Exercice proposé A
Reproduisez à l'identique les lignes de la liste, en partant de celle qui contient « Find the location of a » et en allant jusqu'à la fin de la liste, sans y mettre les images.

On a beau lire des tas de textes plus ou moins argumentés sur « l’art » de Quentin Tarantino, écouter des podcasts farouchement enthousiastes ou converser avec des d’admirateurs tout aussi esbaudis (et souvent agressifs à l’égard de celui qui doute), il reste difficile de comprendre en quoi l’œuvre de celui qui s’est imposé comme l’auteur-américain-en-chef mérite une telle dévotion. Cela fait pourtant 33 ans qu’il enchaine les succès sous les hourras du public et d’une bonne partie de la critique, et chacune de ses apparitions officielles (comme lors du dernier festival de Cannes) relance la machine à dithyrambes. Pour notre chroniqueur émérite Marc-Gil Depotisse, « QT » est surtout un businessman de génie, inventeur d’une recette à succès dont il a scrupuleusement respecté le cahier des charges pour satisfaire une clientèle aussi conditionnée dans ses attentes que les consommateurs de Big Mac ou de Caprice des dieux. Circonstance aggravante : il est un soutien à Tsahal et à Israël, malgré le génocide en cours.
« C’est un faquin. Un pauvre garçon. Mais tant mieux s’il est heureux. Autrefois, c’est le genre de gens qu’on détestait. Mais plus maintenant. On laisse aller ». Interrogé lors du festival de cannes 2014 par Patrick Cohen sur France inter, Jean-Luc Godard n’avait pas hésité longtemps dans le choix de ses mots pour dire ce qu’il pensait de Quentin Tarantino. Le réalisateur américain avait publiquement crié son admiration pour le cinéaste suisse à de multiples reprises, il avait même nommé sa maison de production « Bande à part » en hommage au film sorti en 1964, et Cohen souhaitait savoir si l’admiration était réciproque. La réponse a fusé, sans hésitation ou tentative d’adoucir le propos, et pour exprimer son dédain, Godard était allé déterrer ce vieux mot de « faquin », désignant au 18eme siècle un laquais, un homme sans valeur et méprisable… D’où pouvait bien venir un jugement aussi sévère ?

Exercice proposé B
Reprenez le texte sur Quentin Tarantino là où il s'arrête et poursuivez-le.

Données disponibles
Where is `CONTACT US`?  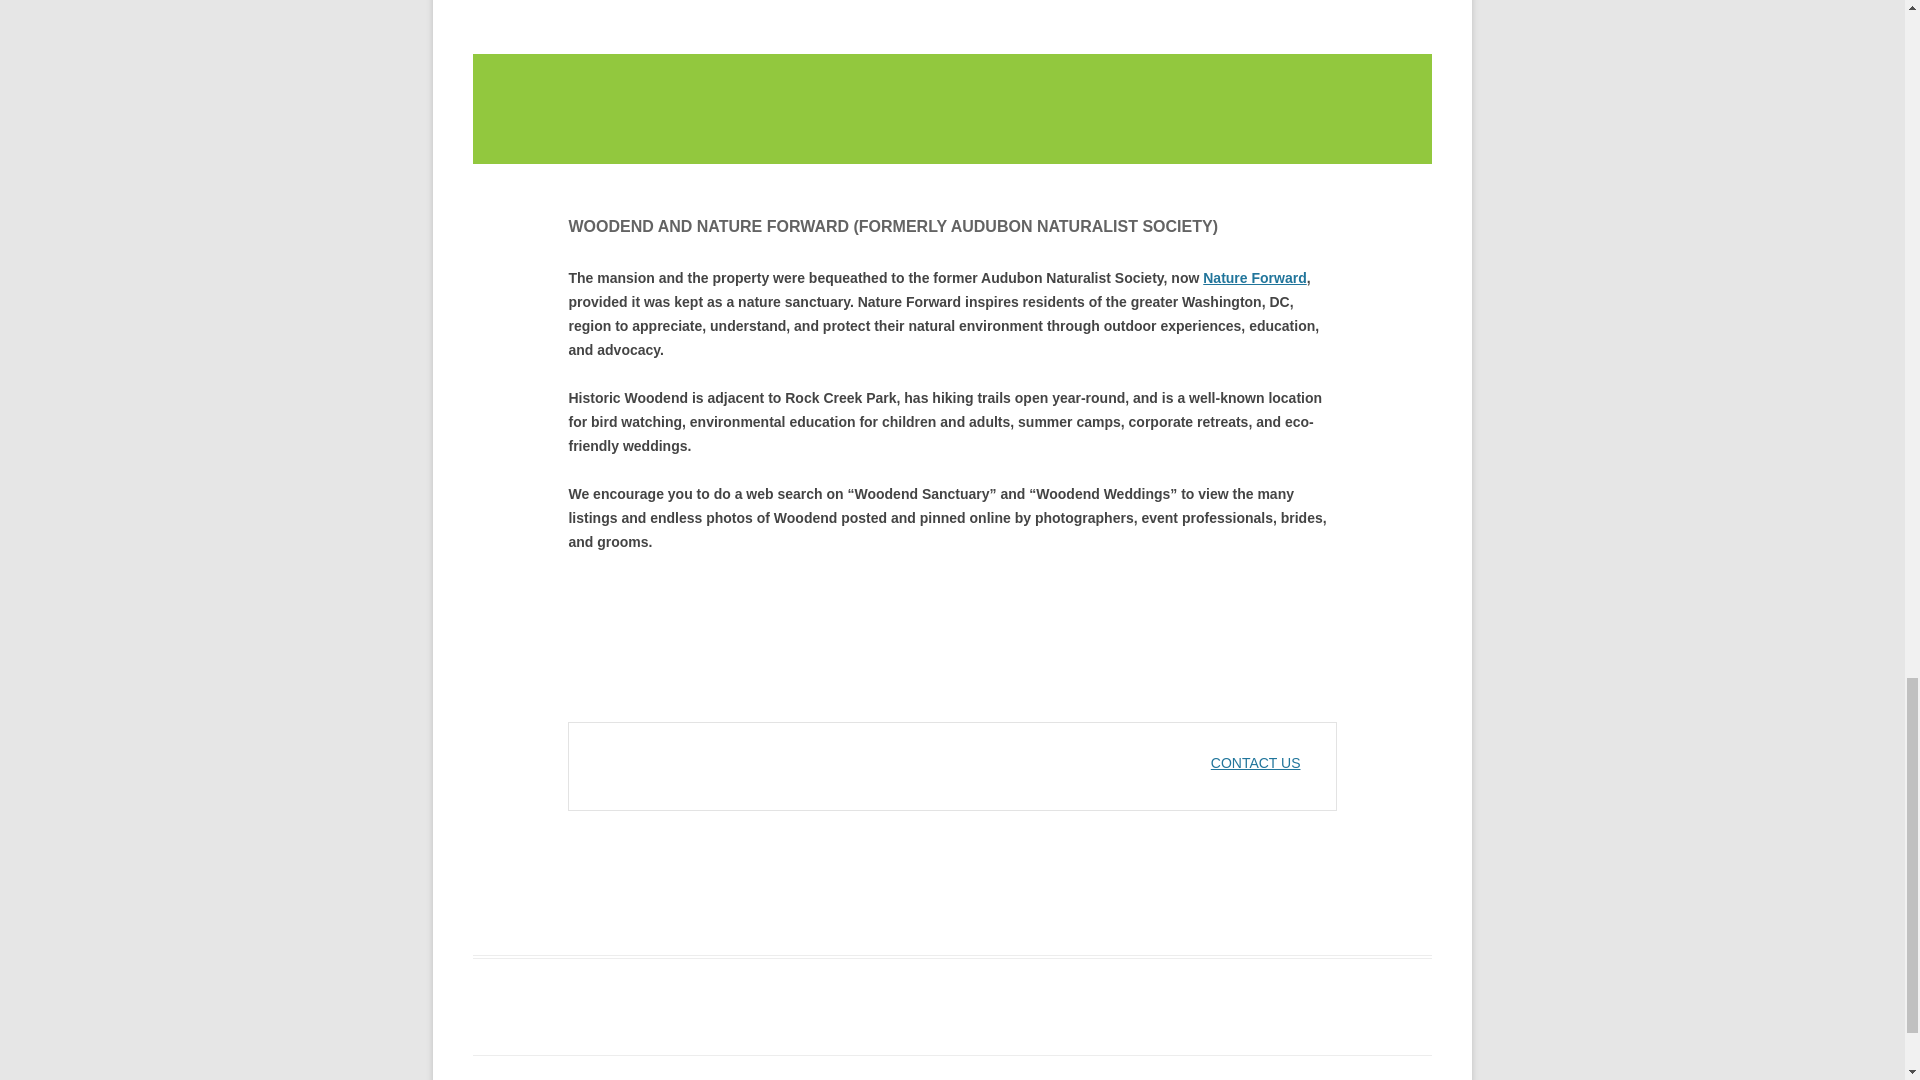
CONTACT US is located at coordinates (1256, 762).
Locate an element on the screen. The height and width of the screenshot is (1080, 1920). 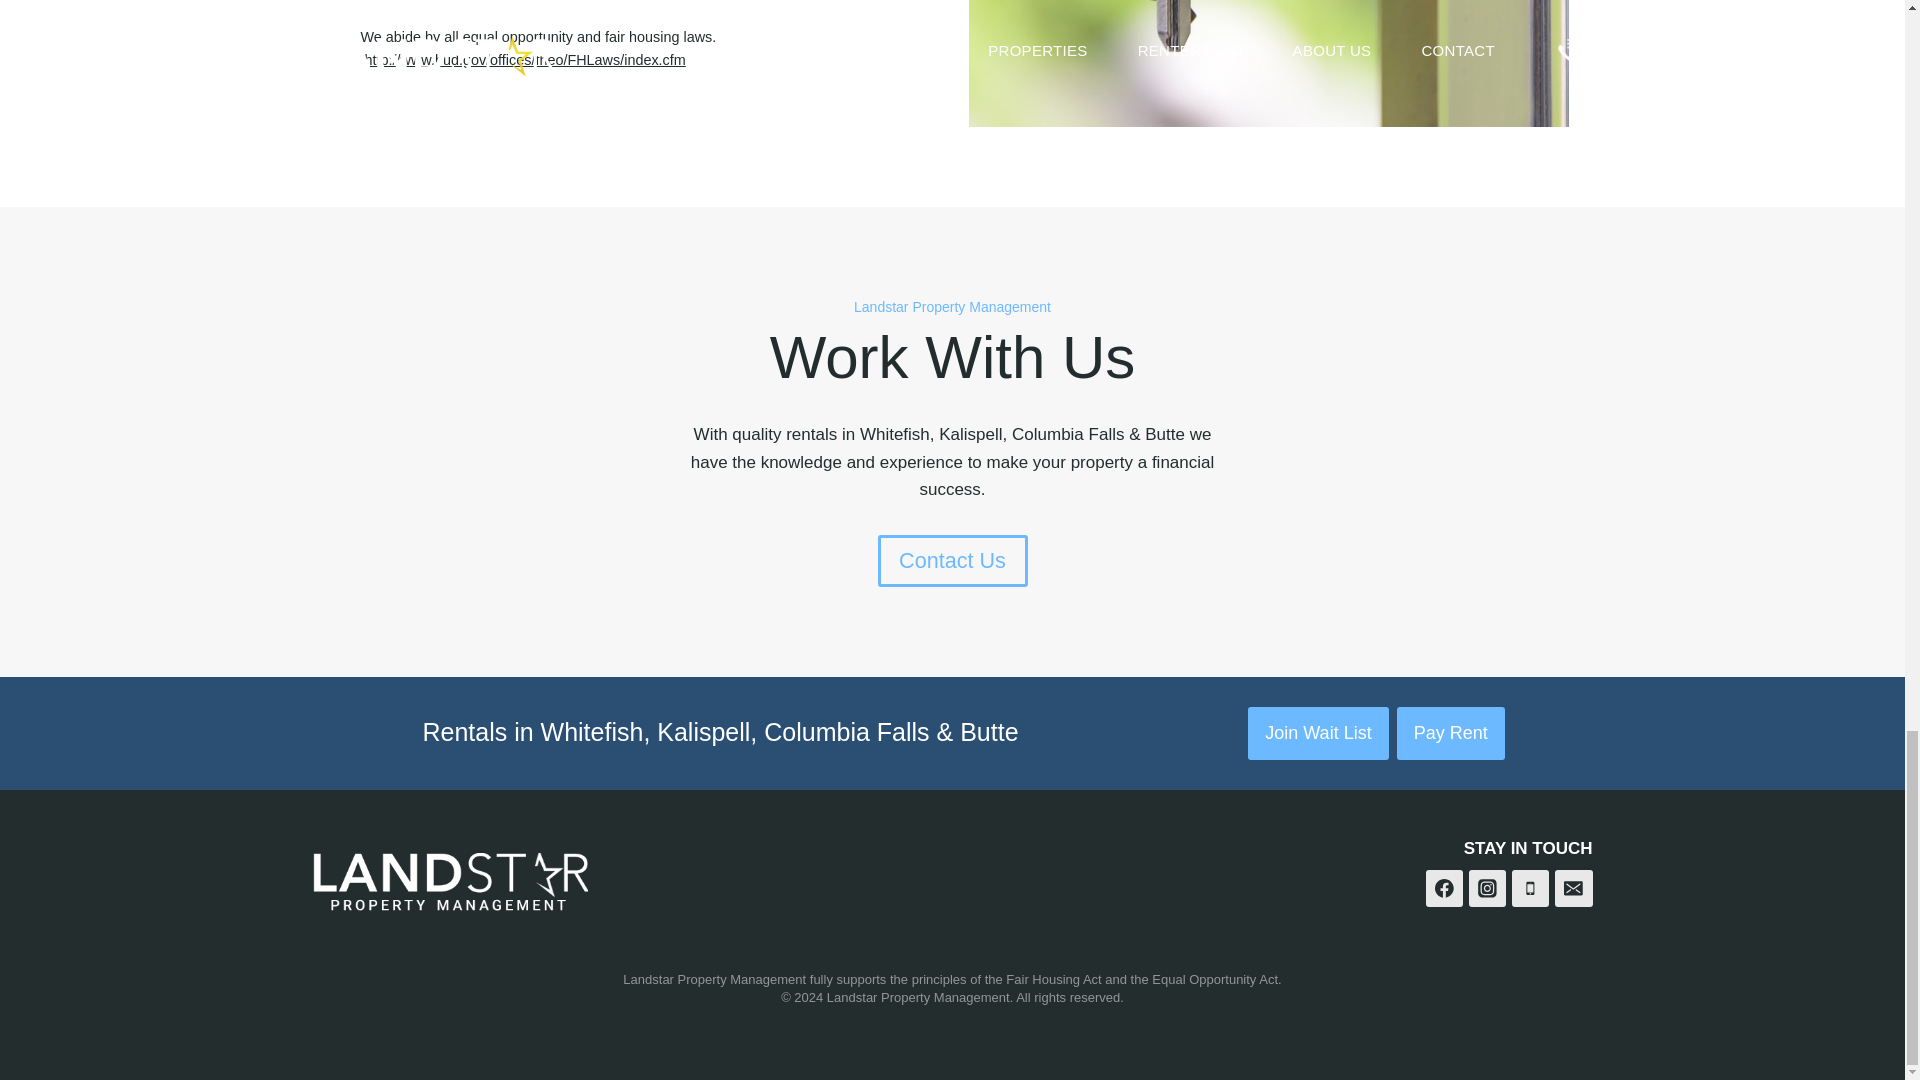
Contact Us is located at coordinates (952, 560).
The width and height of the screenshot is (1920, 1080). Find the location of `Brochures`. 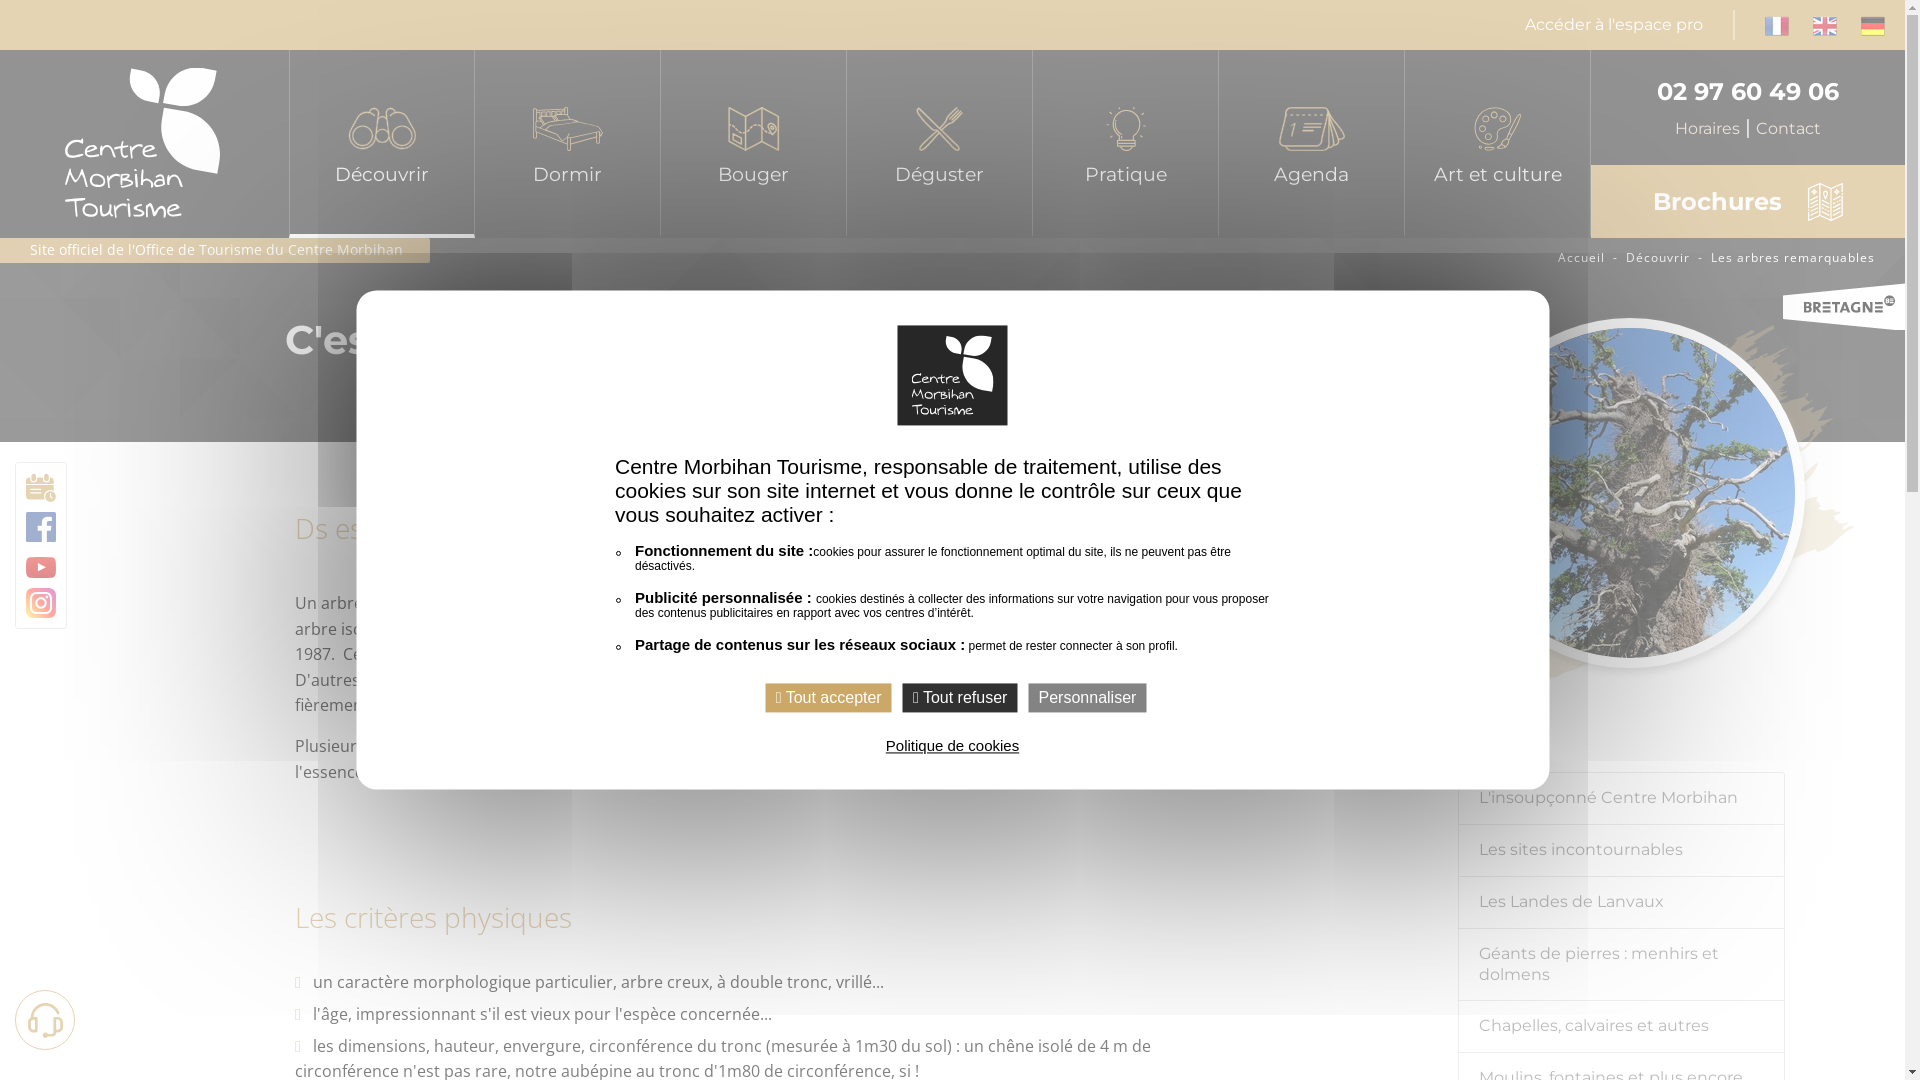

Brochures is located at coordinates (1126, 353).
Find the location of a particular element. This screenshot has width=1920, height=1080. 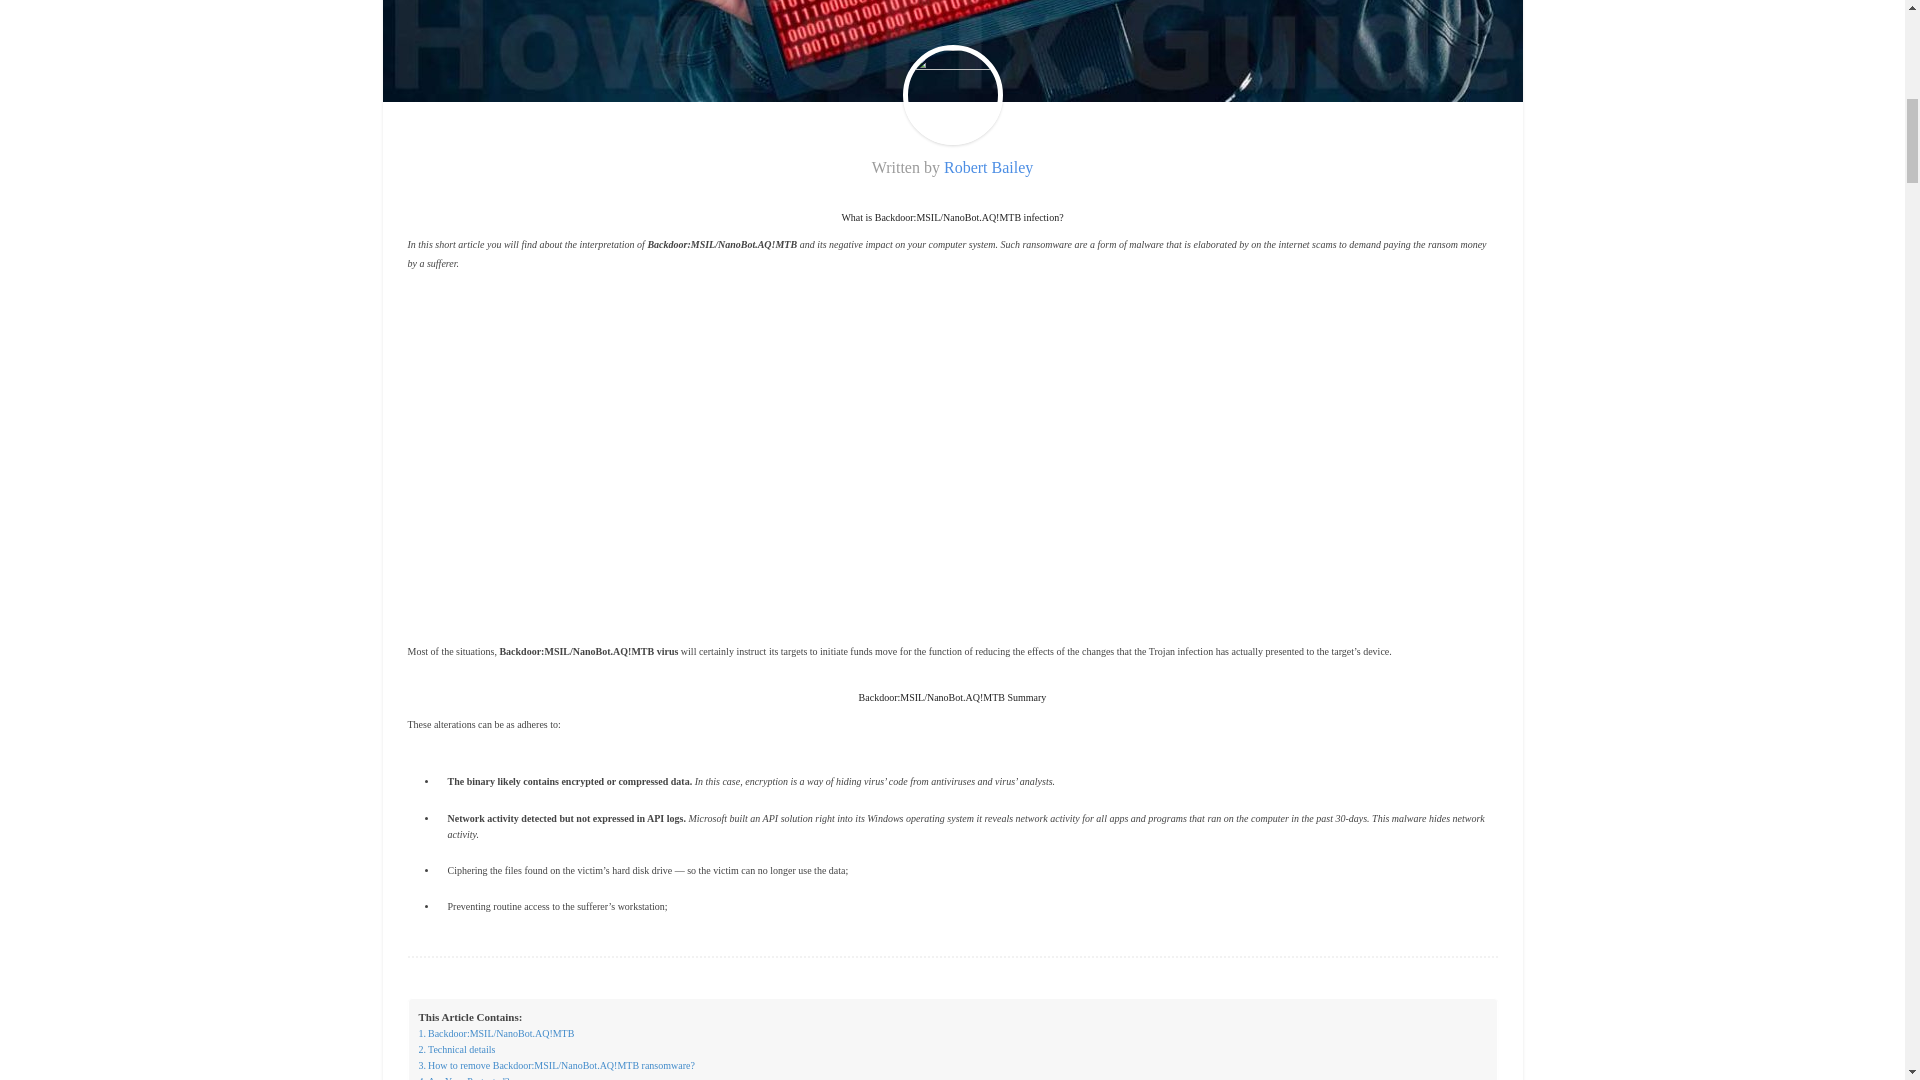

Robert Bailey is located at coordinates (988, 167).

Réponse A
Find the location of a particular element. This screenshot has width=1920, height=1080. 

Robert Bailey is located at coordinates (988, 167).

Réponse B
A l’époque, Tarantino n’avait pas encore admis être au courant des agressions commises par son grand ami (et producteur de tous ses films) Harvey Weinstein. La comédienne Uma Thurman, elle-même victime de Weinstein, n’avait pas encore dénoncé le sadisme du réalisateur à son égard sur le tournage de Kill Bill (crachats, étranglement, humiliations…). (1) De même, le natif du Tennessee ne s’était pas encore installé à Tel Aviv (il a épousé une célèbre chanteuse israélienne en 2018) ni multiplié les déclarations enthousiastes sur la qualité de vie dans la capitale économique du pays occupant, allant jusqu’à faire la tournée des casernes de Tsahal pour « remonter le moral » des troupes qui écrasaient les gazaouis dans le sang et sous les bombes après le 7 octobre 2023.
Enfin, s’il s’était illustré par son agressivité à l’égard de fans plus ou moins importuns (comme ici) ou par son arrogance sans borne face aux critiques un peu moins louangeurs que d’habitude (comme ici ou là), on imagine mal que cela puisse irriter à ce point un Godard adepte des retours de services corsés en conférence de presse ou autres événements officiels.
Non, son jugement abrupt et définitif se basait sur des critères purement cinématographiques, et il l’émettait alors que le brave Quentin avait déjà réalisé l’essentiel de son œuvre (seuls « Les 8 salopards » et « Il était une fois… à Hollywood » sortiront plus tard…).
Mais bon, on n’est pas obligés d’adhérer à toutes les saillies godardiennes sous le seul prétexte que c’est Godard, n’est-ce pas ? Alors prenons le contrepied de celle-ci, et essayons de comprendre en quoi Tarantino n’est pas un faquin, mais plutôt (comme le fait avec toute la pompe nécessaire le site d’Arte au moment de proposer une nième rétrospective) « le plus provocateur, iconoclaste et postmoderne des cinéastes »…
La marque QT et son style « inimitable »
Commençons par le plus évident : le « style Tarantino ». Un style inimitable (à noter que dans le cas présent, l’inimitable se manifeste justement par le fait qu’il peut être très facilement imité) dont les ingrédients sont : dialogues ciselés et volontiers absurdes, BO rétro foisonnante, références cinéphiliques à répétition, réécriture de l’histoire (depuis « Inglorious basterds » en 2009) et violence aussi extrême que stylisée.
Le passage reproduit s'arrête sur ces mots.